I think I would prefer to use 3 pieces of paper in place of 3 text files.

Maybe there is an easy way to digitize these later? Take a picture with an ipad and continue to add to them?


As I "favorite" this thread, so I can reference it later to learn how to remember better ;)


But will you remember to come back?


mild resentment at the "you'll just memorize the tutorial and your knowledge will be shallow"-- seems mildly judgemental and contradictory of "life's too short to do things that don't interest you"


We don't always get a choice in not pursuing what we don't care about. Being aware of the fact that unless you explore a subject beyond what it says on the page, your knowledge is literally shallow knowledge is an important thing to know.

Nothing judgmental about telling folks that?


Shallow knowledge isn't a moral failing either. Most things I do for fun benefit from shallow knowledge of something else that I don't find intrinsically interesting enough to study deeply.


If you're exploring and tinkering, it's OK to go broad and skim trough things quickly. But if you aim for understanding, depth is required. Don’t see a contradiction here with the "life I short part"; it's more about curiosity (exploring) than studying (exploiting).
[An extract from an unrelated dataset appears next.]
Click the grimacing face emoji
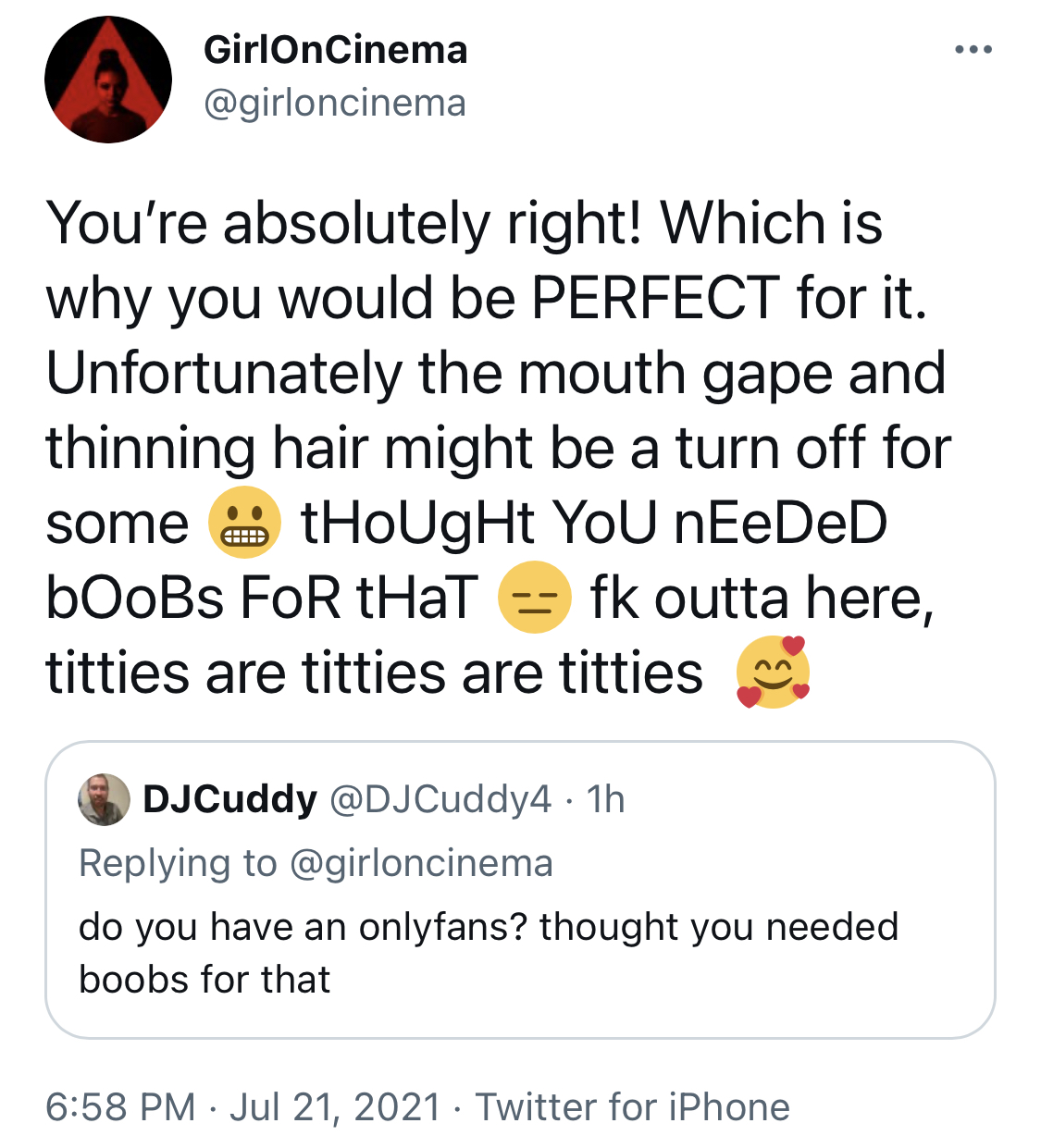This screenshot has height=1148, width=1041. click(x=244, y=523)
That doesn't seem contradictory to me. There's nothing inherently wrong with shallow knowledge. Shallow knowledge is only bad if you apply it or advertise it as more.

Knowing when you need depth and when it's enough to just mimic someone/something is a career skill.
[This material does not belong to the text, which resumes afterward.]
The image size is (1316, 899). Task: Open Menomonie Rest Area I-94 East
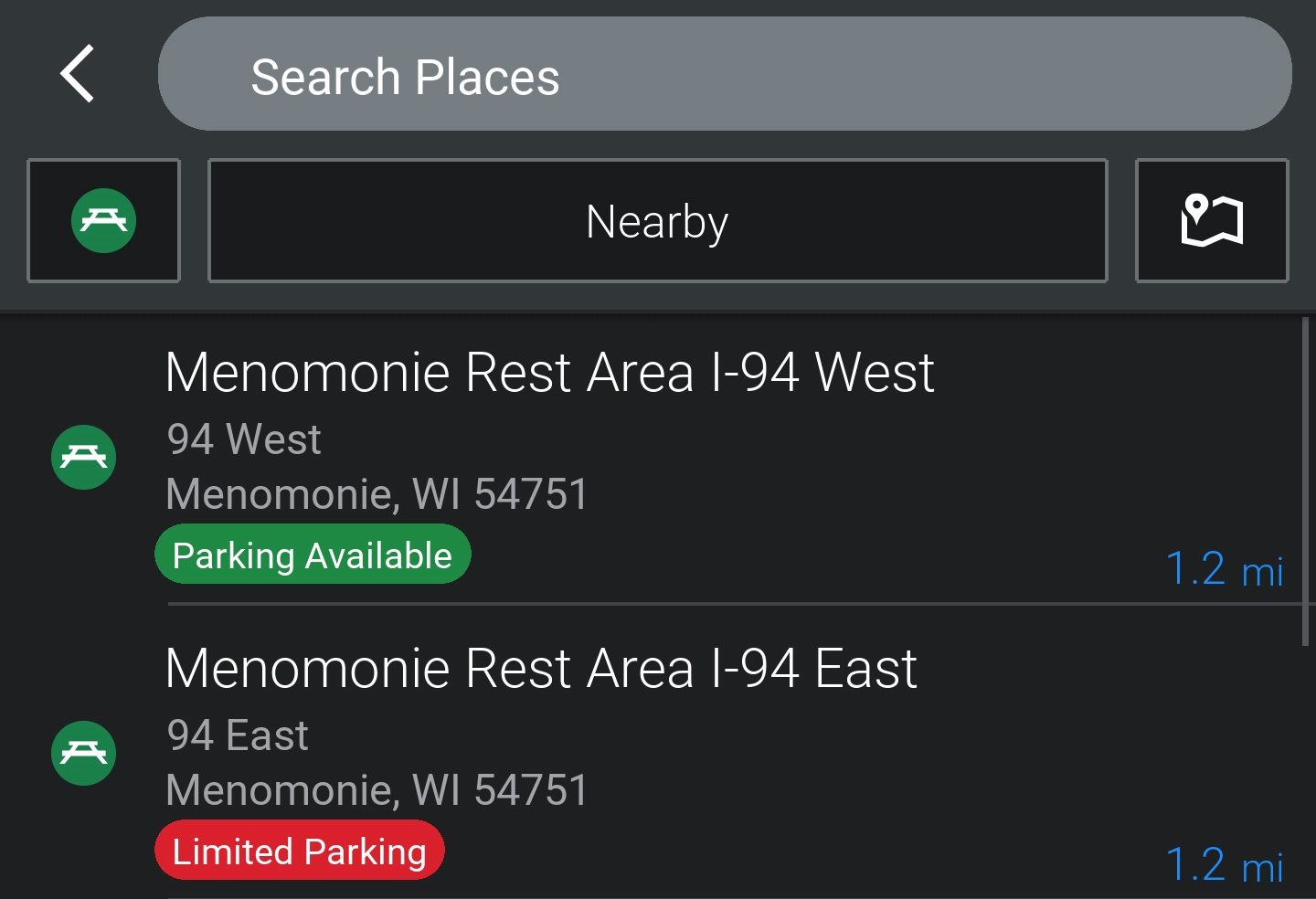pos(541,669)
Why not just write everything down in a private git repo which you can grep later.

Write your thought in a structured, bite sized chunks and you'll be able to recall it quickly.


does that mean that he could memorise a 500 a4 pages worth of times new roman 12 font size digits?


Thats pretty dismissive of the point of the article which focuses on quickly synthesizing their own interpretation in notes, setting up systems for spaced repetition, and filtering what books to even use this system on (by skimming free samples online before purchasing).

It's not about memorizing useless information, but about how to remember all the ideas you've learned so you can actually use them later. Especially if you're learning a lot all the time


Not making a bald faced lie in the original title would have been a good place to start then.


I guess that depend on whether those digits were meaningful information to them or not. Because if they're "just digits", then there's nothing to remember.


No, it doesn't. The point is to remember what you want to remember, not to memorize the whole library.